Huit façons de défendre les droits des femmes, aujourd’hui et demain

Date : mercredi 30 mai 2018

Women in Brazil march for women's rights. Photo: UN Women/Bruno Spada
Women in Brazil march for women's rights. Photo: ONU Femmes/Bruno Spada

En ce moment même, des femmes et des hommes du monde entier participent à un mouvement sans précédent en faveur des droits des femmes, de la justice et de l’égalité. Des marches mondiales aux campagnes sur les réseaux sociaux, telles que #MeToo, les femmes font entendre leurs voix à l’unisson, dénonçant le harcèlement sexuel et se mobilisant contre l’inégalité salariale et pour la représentation des femmes en politique.

Cette année, la Journée internationale des femmes du 8 mars a pour thème « L’heure est venue : les activistes rurales et urbaines transforment la vie des femmes ». Rejoignez-nous pour célébrer les militant-e-s des droits des femmes partout dans le monde, réveiller l’activiste qui est en vous et autonomiser les femmes de votre vie.

L’heure est venue. #TimeisNow.

1) Faites entendre votre voix

Jaha Dukureh. Photo: UN Women/Ryan Brown
Jaha Dukureh. Photo: ONU Femmes/Ryan Brown

Qu’il s’agisse de discuter avec vos amis ou votre famille ou de rejoindre une organisation de plaidoyer, la meilleure façon de défendre une cause est de s’exprimer. En faisant entendre votre voix pour les droits des femmes et l’égalité des sexes, vous pouvez promouvoir une prise de conscience et faire tomber des barrières.

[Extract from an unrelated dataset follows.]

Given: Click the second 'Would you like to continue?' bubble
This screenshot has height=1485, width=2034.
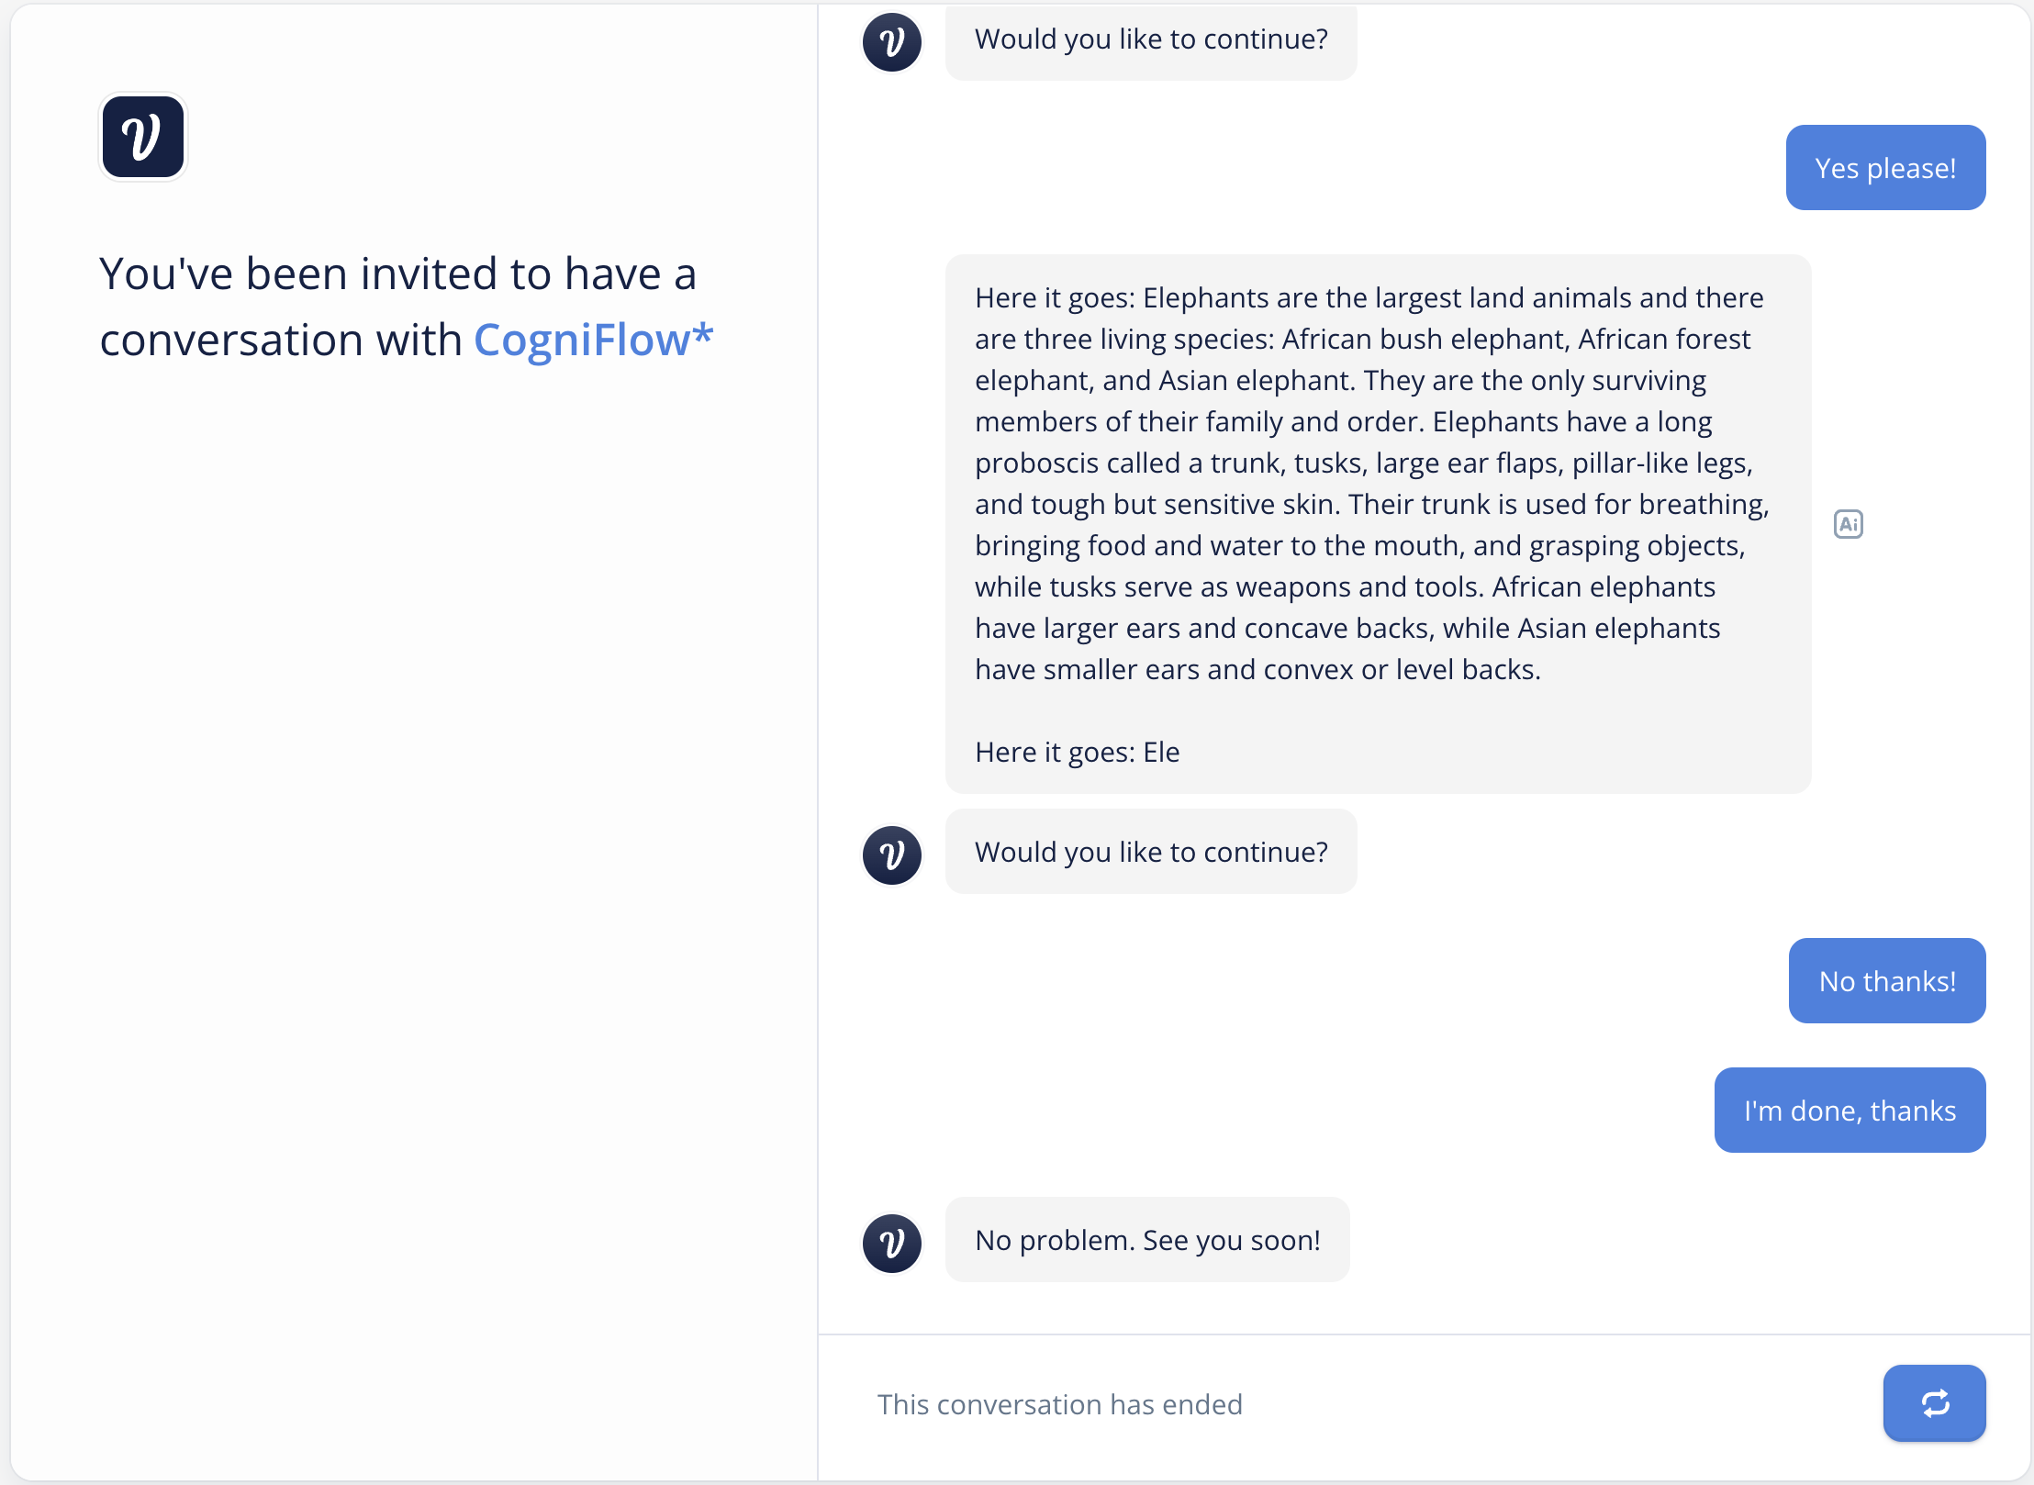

Jaha Dukureh est une activiste et la toute dernière Ambassadrice de bonne volonté régionale d’ONU Femmes pour l’Afrique. Elle dirige le mouvement visant à éliminer les mutilations génitales féminines (MGF) et les mariages d’enfants. Lorsque Jaha s’est exprimée pour la première fois contre les mariages d’enfants, elle avait à peine dix ans. Elle était parvenue à se glisser sur un plateau de télévision locale pour dénoncer les mariages qui étaient imposés aux filles de sa communauté.

Les MGF sont une pratique culturelle qui consiste à retirer une partie des organes génitaux féminins, infligeant aux filles et aux femmes des conséquences à vie en matière de santé. Dans de nombreuses régions du monde, les MGF constituent également un prélude aux mariages d’enfants.

Jaha explique : « Ce n’est que lorsque j'ai été enceinte de ma fille que j’ai commencé à dénoncer la pratique des mutilations génitales féminines. Je voulais que ma fille n’ait jamais à subir la même chose que moi. Je savais également qu’il y avait des millions d’autres filles, comme ma fille et moi, sans personne pour les défendre. Si ce n’était pas moi, alors qui le ferait ? Jaha says. J’ai commencé à parler, j’ai commencé à crier. »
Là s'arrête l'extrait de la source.